ナイトメア・アリーのかりんとうのレビュー・感想・評価

ナイトメア・アリー(2021年製作の映画)
3.2
巨匠デル・トロのさんが、非科学的事象以外の題材を扱った稀有な作品。
今作が駄作だとは思わないが。彼の真骨頂はやはりダークファンタジーにあると思った。
スティーブン・キングに通ずるあの独特のおどろおどろしさとワクワク感の同居。
子供の頃ビビり散らかしならが「あなたの知らない世界」を指の間から観ていたあの感覚に近い。

なにかの記事で読んだが、本作の主演は当初レオナルド・ディカプリオにオファーしていたという。
結果的にブラッドリー・クーパーで良かったのだと思う。
なんたってあのラストシーンよ。
あれをワンテイクでOK出しちゃうなんて、まさに正気の沙汰じゃない。もちろんいい意味で。
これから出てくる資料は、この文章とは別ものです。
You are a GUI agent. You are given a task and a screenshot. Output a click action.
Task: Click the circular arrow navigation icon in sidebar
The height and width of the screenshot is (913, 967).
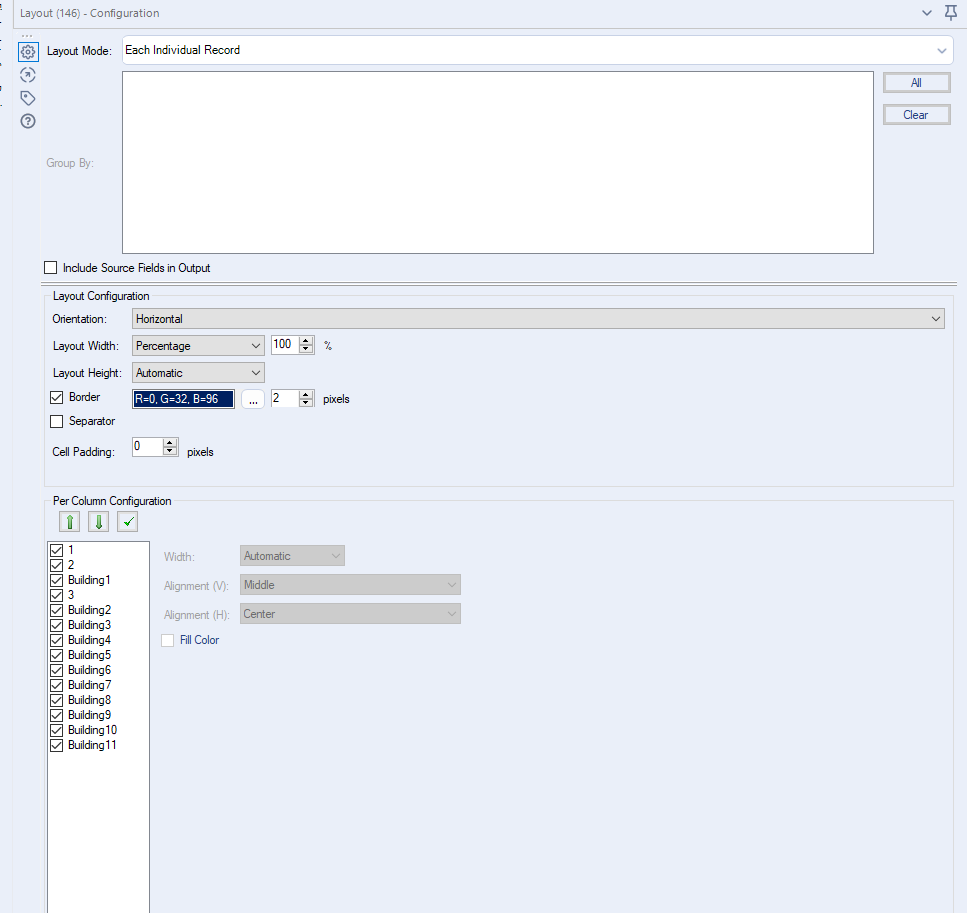27,74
大金は人を狂わせる。奇しくも大谷翔平の専属通訳である水原氏の巨額賭博事件が明るみになったタイムリーなタイミング。
結局のところ、人間の執着心からなる狂気に勝るホラーはない。

執着心といえば、結局のところスタンは金以上に「生」への執着を捨てられなかったのだろうか。
それとも、自分の犯してきたことへの贖罪の意味であの末路を甘んじて受け入れたのだろうか…

今作を観る前に、1932年に制作された映画「フリークス」を観ておくとイメージが入って来やすい。決してお勧めはできないけど。